Konsum, Eigentum und Wohlstand sind die treibenden Werte der Leistungsgesellschaft. Im Schnitt besitzt jede*r Schweizer*in zehntausend Dinge. Doch immer mehr Menschen sehnen sich nach einem einfacheren Leben, individueller Selbstbestimmung und Unabhängigkeit. Der Minimalismus stellt eine Gegenbewegung zum materialistisch geprägten Leben dar und hilft dabei, Dinge loszulassen und Platz für das Wesentliche zu schaffen.
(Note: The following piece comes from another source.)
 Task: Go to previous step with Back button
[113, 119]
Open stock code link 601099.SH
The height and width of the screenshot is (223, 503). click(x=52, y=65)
Bewusster Verzicht bedeutet keinesfalls, in Abgeschiedenheit fernab der Zivilisation zu leben. Schon kleine Veränderungen im Alltag können helfen, den Fokus auf die wichtigen Dinge, wie z.B. soziale Kontakte oder finanzielle Unabhängigkeit, zu richten.

Die Bedeutung von Minimalismus im Alltag

Minimalistisch zu leben, bedeutet konkret, sein Leben aufzuräumen, Struktur zu schaffen und sich von überflüssigen Dingen zu trennen. Dabei geht es nicht bloss darum, Materielles loszulassen. Freundschaften werden auf ein paar Wichtige reduziert, der Gesundheit wird mehr Sorge getragen und die persönliche Entwicklung und Selbstverwirklichung wird gefördert. Durch einen minimalistischen Lebensstil lässt sich Geld und Zeit sparen. Damit dies gelingt, können etablierte Methoden wie z. B. die folgenden angewendet werden:

  • 1. Die «Eat-the-Frog»-Methode: das Schlimmste gleich zu Beginn. Diese Methode hilft dabei, die Hemmschwelle zu überwinden, indem als Erstes ein Lieblingsobjekt verschenkt oder verkauft wird. Die Erkenntnis: Selbst scheinbar unverzichtbare Dinge bewirken kein glücklicheres Leben. Jeder weitere Schritt ist einfacher umsetzbar.
  • 2. Die Korb-Methode: Beim Rundgang durch die eigenen vier Wände kommen alle überflüssigen Dinge in einen Korb, bis dieser voll ist. Nach einer Woche dürfte sich die Wohnung langsam leichter anfühlen. Die Dinge werden verschenkt oder verkauft, damit füllt sich auch der Geldbeutel.
  • 3. Die «KonMari»-Methode: Marie Kondo ist Lifestyle- und Ordnungsberaterin und überzeugt davon, dass nur Dinge im Leben bleiben sollten, die auch wirklich Freude bereiten. Ihre drei wichtigsten Regeln sind: alles nach Kategorien (Kleider, Bücher etc.) ausmisten, anschliessend alle Gegenstände einzeln in die Hand nehmen und nur diejenigen behalten, die einen richtig glücklich machen und am Ende alles an einem festen Ort verstauen.

Verzicht muss man sich leisten können

Konsumkritik zu üben, bleibt ein Privileg derjenigen, die es sich leisten können. Die Möglichkeit, Sachen zu entsorgen, setzt einen gehobenen Lebensstandard voraus. Nur wenige, dafür die richtigen Dinge zu besitzen, ist etwas, worüber sich viele Menschen gar keine Gedanken machen können. Ganz einfach, weil sie es sich nicht leisten können.